Il ordonne donc à Massieu de le lui faire enlever, de force s’il le faut, après quoi elle sera bien obligée de revêtir la robe qu’on lui présentera. La chose sera vite connue et sera le signe de son “ abjuration ”, et reniement de sa mission.

Massieu écoute cela un peu effrayé, car c’est un travail singulier pour un ecclésiastique, même sans scrupule. Il proteste timidement  : «  Mais

– Demandez des renforts  !  » lui rétorque sèchement Cauchon en lui tournant le dos, le laissant seul, interdit, pensif – musique statique – puis il sort à son tour.

Le chœur reprend son hymne pour chanter la parfaite chasteté de notre sainte  :

«  Source divinement scellée, Nul assaut n’a pu profaner Sa parfaite intégrité.  »

SCÈNE 17
JEANNE AUX OUTRAGES LE PROCES DE RELAPSE

Pour l’exaltation de sainte Jeanne d’Arc, vierge très pure et vraie martyre, il nous faut maintenant sonder les profondeurs de Satan dont elle repoussa victorieusement les assauts.
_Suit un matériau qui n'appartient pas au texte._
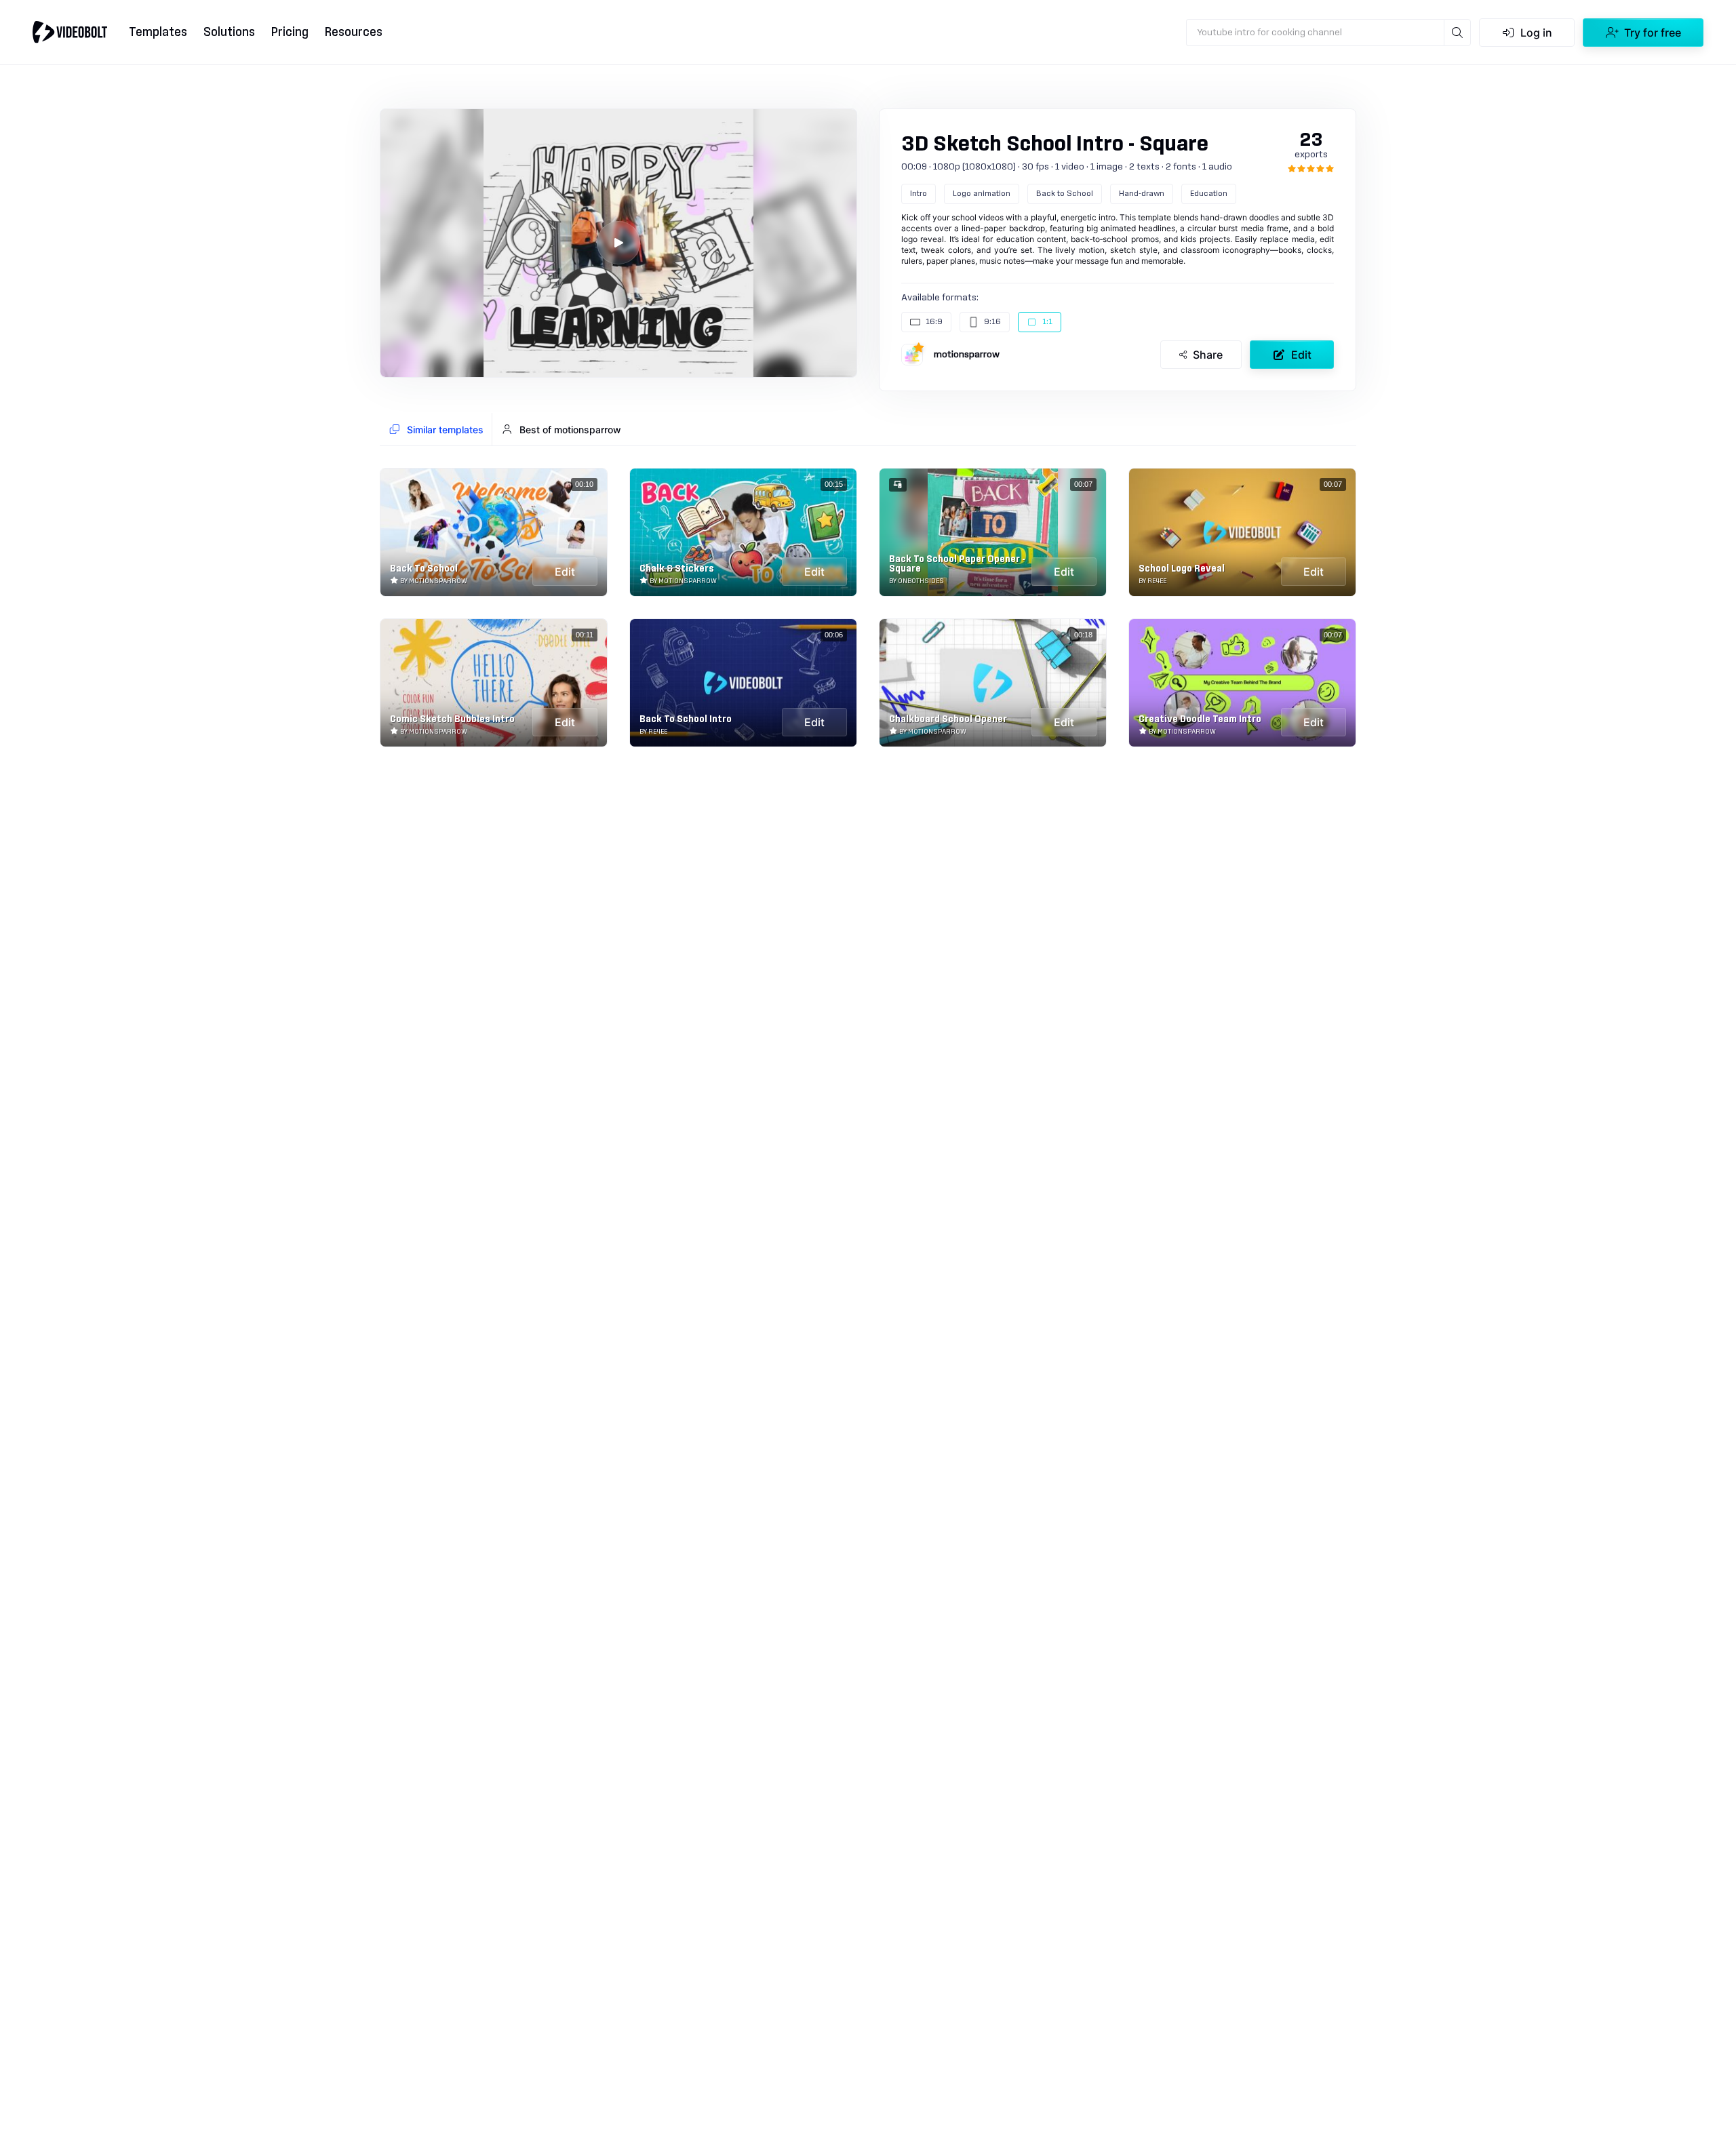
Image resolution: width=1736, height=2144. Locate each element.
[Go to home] (70, 32)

Nous revenons dans la prison où Jeanne est seule, en prière, en habit d’homme. Quelques mesures aux basses (violoncelles et contrebasse) esquissent une gamme mineure descendante, menaçante.

Cauchon et quelques assesseurs font irruption dans la cellule, et constatent avec satisfaction la «  récidive  ». Jeanne est revenue à ses errements. Elle est donc coupable  !

Cauchon joue l’étonnement, la contrariété, le mécontentement, la colère, alors qu’il sait très bien ce qui s’est passé, ayant lui-même tout organisé pour obtenir la condamnation de Jeanne comme relapse.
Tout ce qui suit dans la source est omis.